BIRTH DATE: September 15, 1828

DEATH DATE: 1862

CEMETERY NAME: not known (no stone)

BUSHWHACKER STORY: George W. Ray was the third son of John W. Ray and Isabell Foster, and in 1850 census they lived in the Gadfly area of Barry County. Family legend says that George W Ray was killed during a bushwhacking incident, part of the civil war activity in Southwest Missouri. As the story goes, he was working at the mill when he heard there were Yankees in the area. He jumped upon his most spirited horse and went to investigate. He happened upon a patrol of Yankees who challenged him. His horse was skittish, bolted, and ran from the patrol.

George was shot and killed.

Family stories always seemed to indicate that George was a confederate sympathizer, however, there is some confusion to this part of the story, an 1861 tax list that showed that the Ray's favored the Union.
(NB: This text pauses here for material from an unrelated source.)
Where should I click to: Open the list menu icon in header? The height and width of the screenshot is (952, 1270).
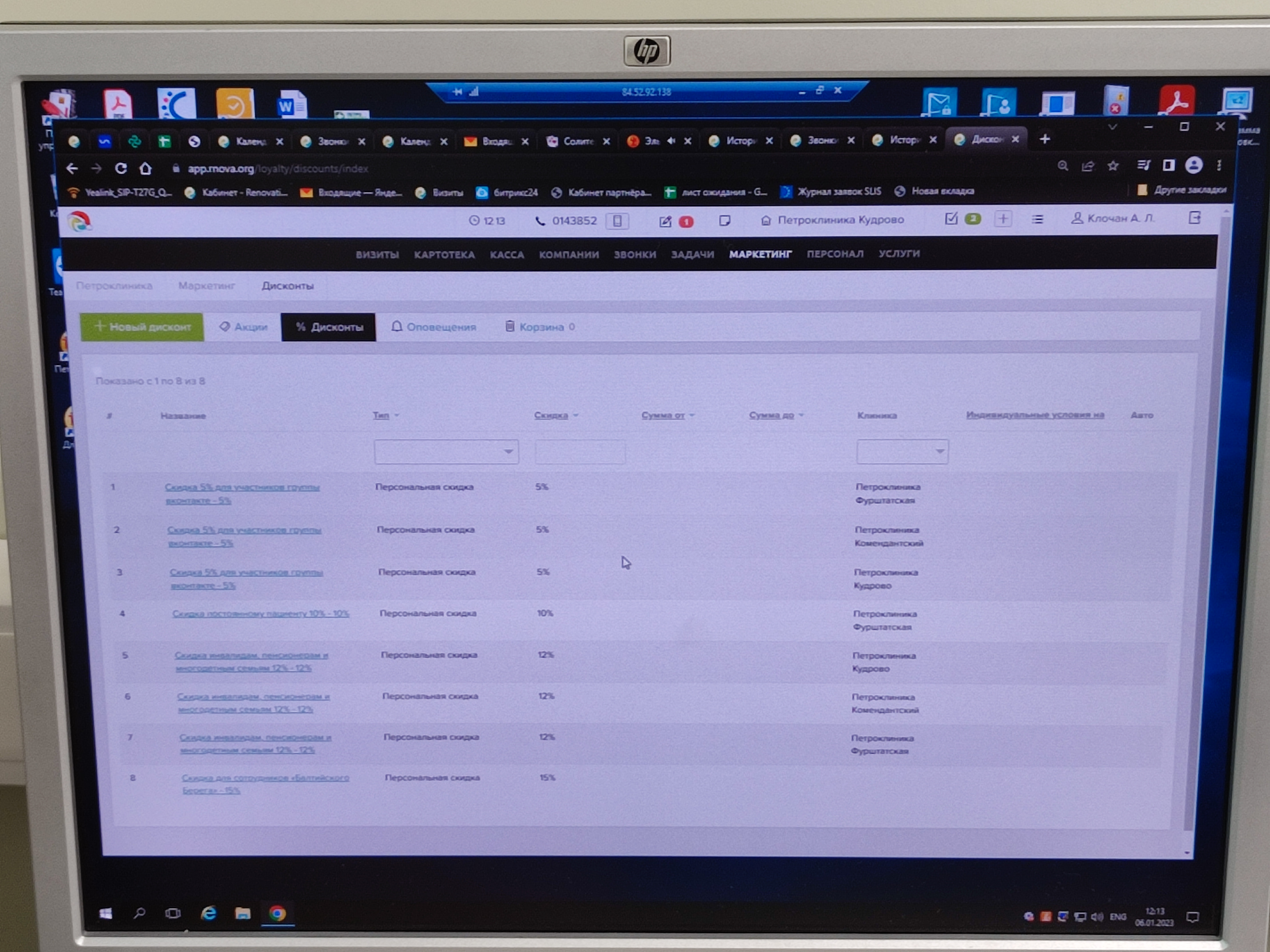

It is doubtful that the exact date of George W. Ray's death will ever be found, but the family stories do state that the youngest child was a baby when he died. Since Manda Ray Muray was born in May 1861, according to the 1900 census of Parker County, Texas, and Elizabeth, the youngest, was born in April 1862, as is stated in her marriage license application in Dolores County, Colorado. George must have been killed in 1862. Since the story says that his youngest child was just a “babe in arms” at the time he died. His wife Elizabeth died just a few months later. Their children were placed in an orphanage, probably the one that was operated by Mary Phelps, the wife of John Phelps, who later became governor of Missouri.

There was a George W. Ray who was a member of the Missouri State Guard, who was killed in action during the Battle of Wilson's Creek near Springfield, Missouri. His name was mentioned in the United Confederate Veterans 10th reunion at Joplin, MO; 26-27 Sep 1906 as being a casualty of the war. Some researchers think this was the George W. Ray of this family. (It has been discovered that the George W. Ray named in the reunion stories and who was about the same age, was from Jasper County, Missouri, and is not the same person as the subject of this article.)